* _Task details_: Only the pictures are dropped. Restate each line below word for word.

* _Records_:
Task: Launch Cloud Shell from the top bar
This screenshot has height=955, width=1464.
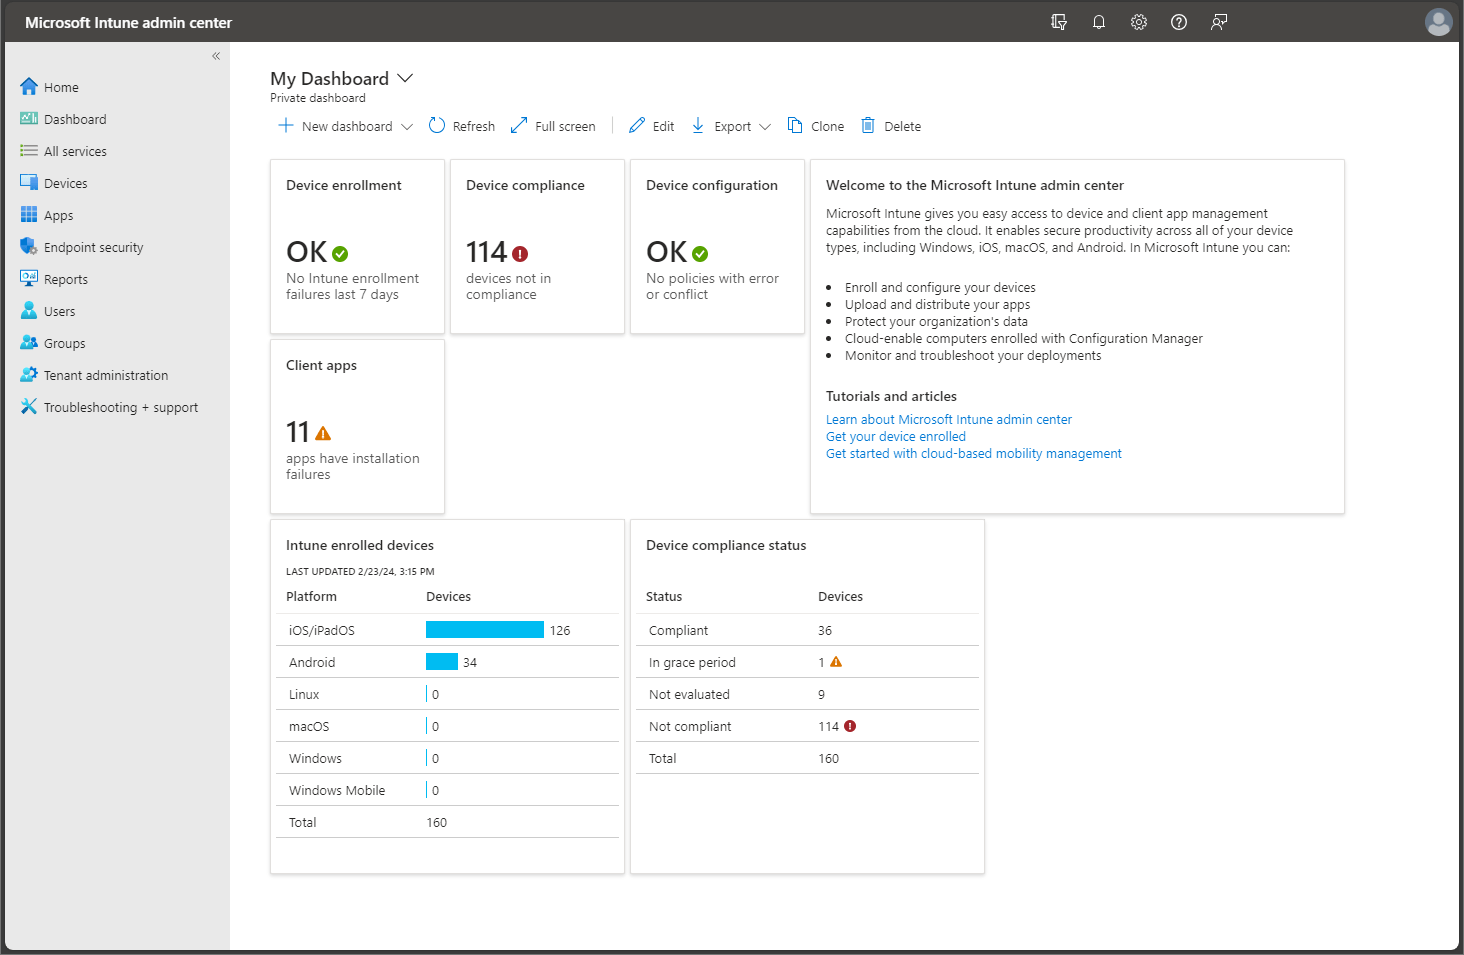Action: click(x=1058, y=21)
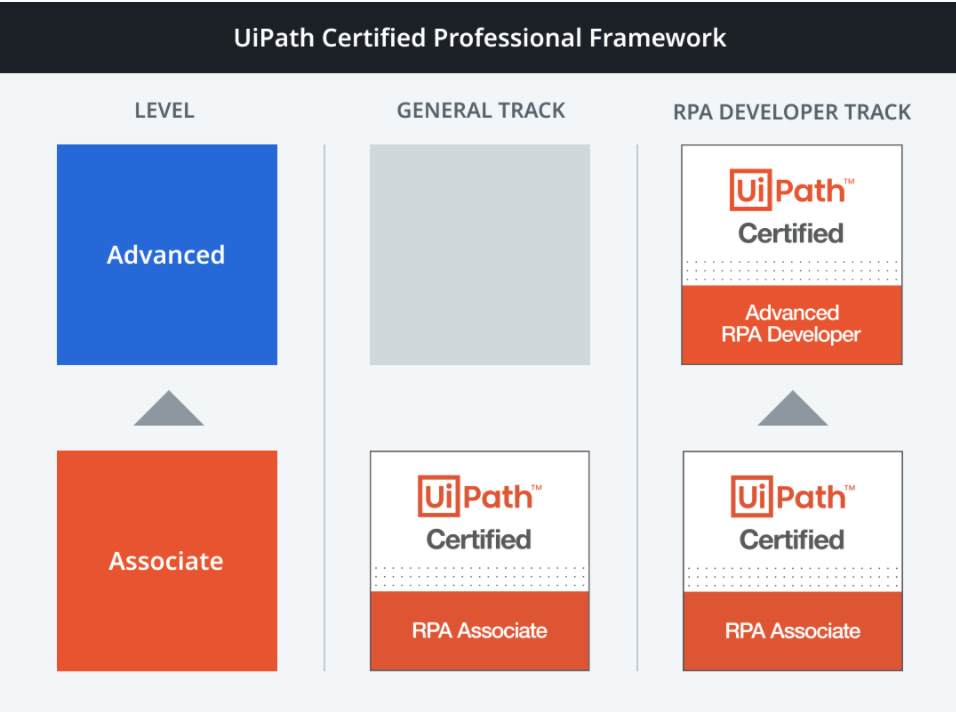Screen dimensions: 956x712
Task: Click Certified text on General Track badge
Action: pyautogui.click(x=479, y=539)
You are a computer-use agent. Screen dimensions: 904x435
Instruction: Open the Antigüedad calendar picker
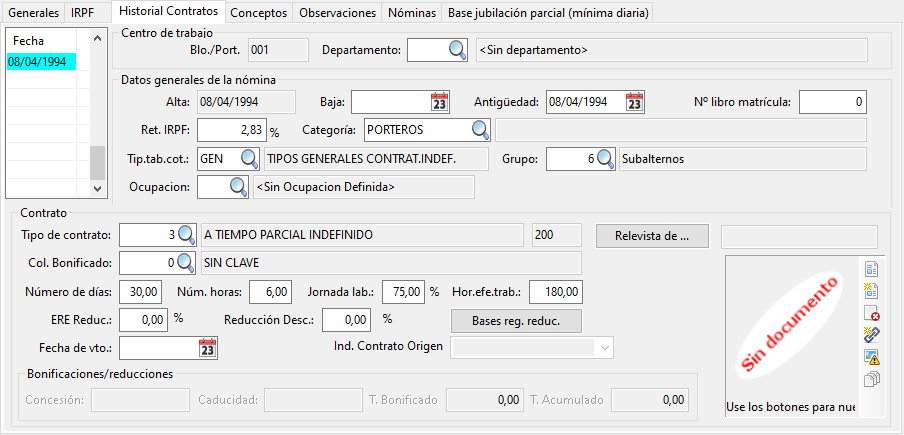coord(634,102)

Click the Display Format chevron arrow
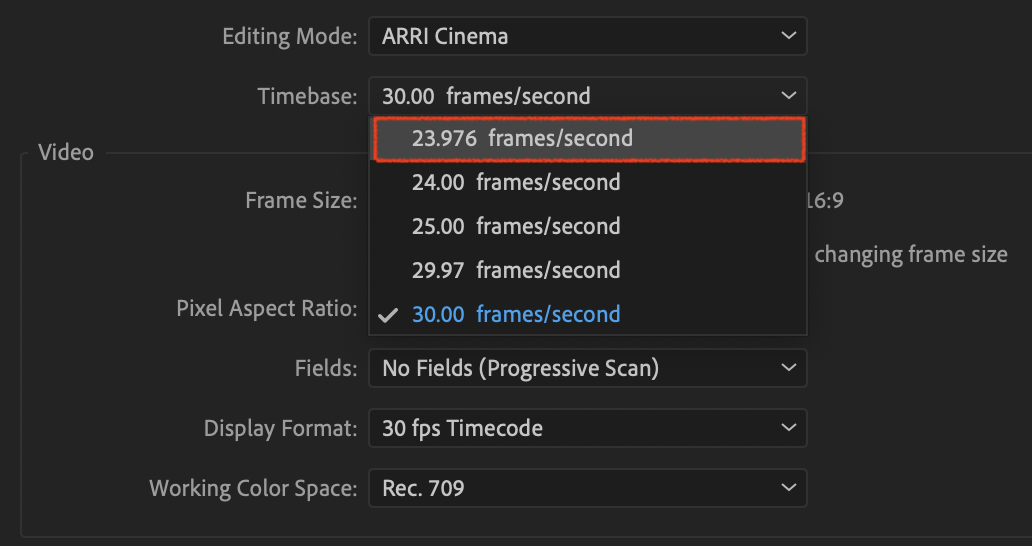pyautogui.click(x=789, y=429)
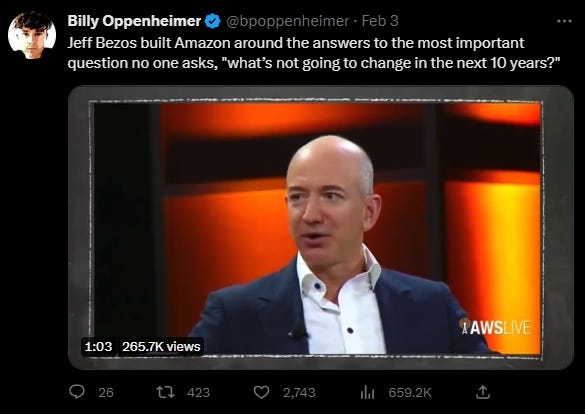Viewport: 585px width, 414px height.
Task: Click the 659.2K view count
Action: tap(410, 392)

* _Result for this task_:
Task: Launch Cloud Shell from the top bar
This screenshot has height=955, width=1464.
Action: click(x=1058, y=21)
Screen dimensions: 956x712
Task: Click Certified text on General Track badge
Action: pyautogui.click(x=479, y=539)
You are a computer-use agent. Screen dimensions: 904x435
Instruction: Open the Antigüedad calendar picker
coord(634,102)

Click the Display Format chevron arrow
pyautogui.click(x=789, y=429)
Viewport: 585px width, 414px height.
Task: Click the 659.2K view count
Action: tap(410, 392)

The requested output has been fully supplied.